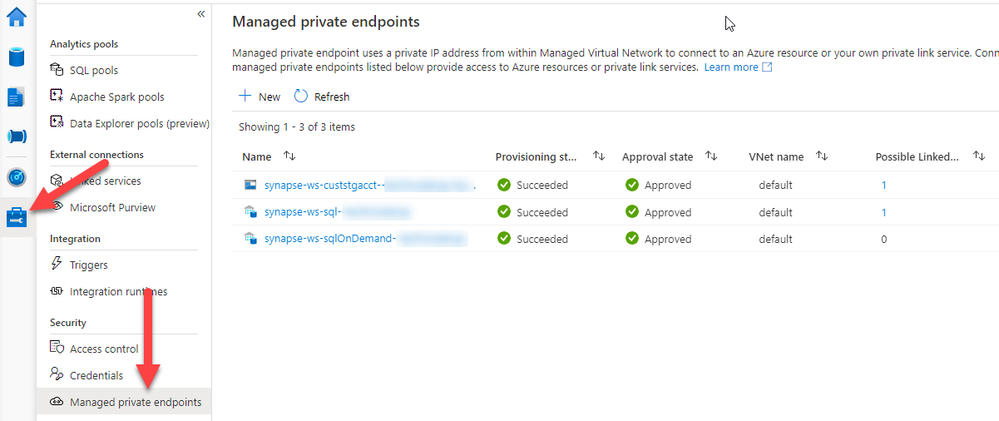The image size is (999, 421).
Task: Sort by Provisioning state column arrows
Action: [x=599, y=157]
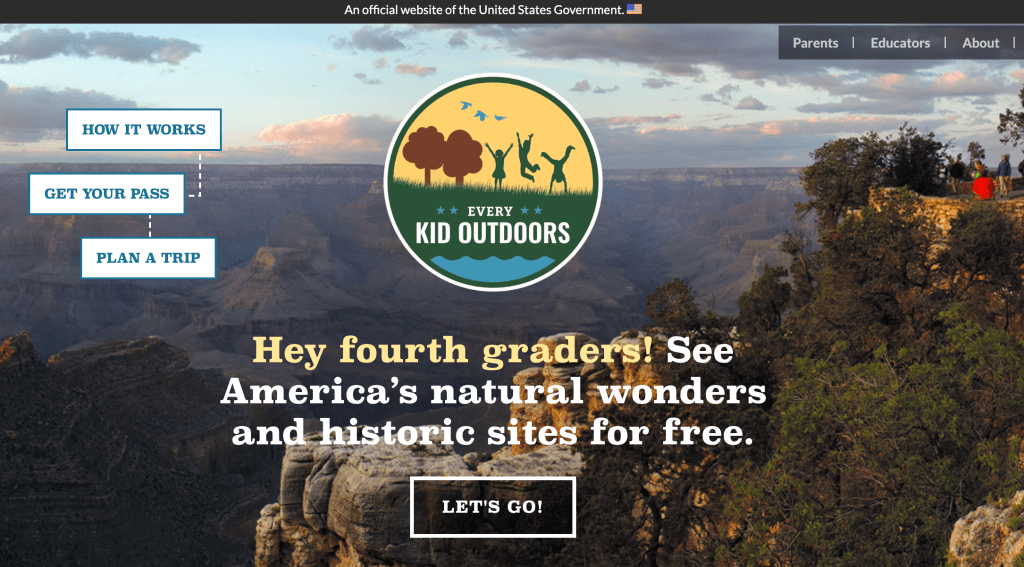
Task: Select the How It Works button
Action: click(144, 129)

==========

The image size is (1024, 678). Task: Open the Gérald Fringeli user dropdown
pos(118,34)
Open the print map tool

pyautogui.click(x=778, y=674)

==========

• [Work to complete]:
Quote the records starting at the line containing "The image size is (1024, 678)." and ending after the line containing "pyautogui.click(x=778, y=674)".

• [Exercise output]:
The image size is (1024, 678). Task: Open the Gérald Fringeli user dropdown
pos(118,34)
Open the print map tool

pyautogui.click(x=778, y=674)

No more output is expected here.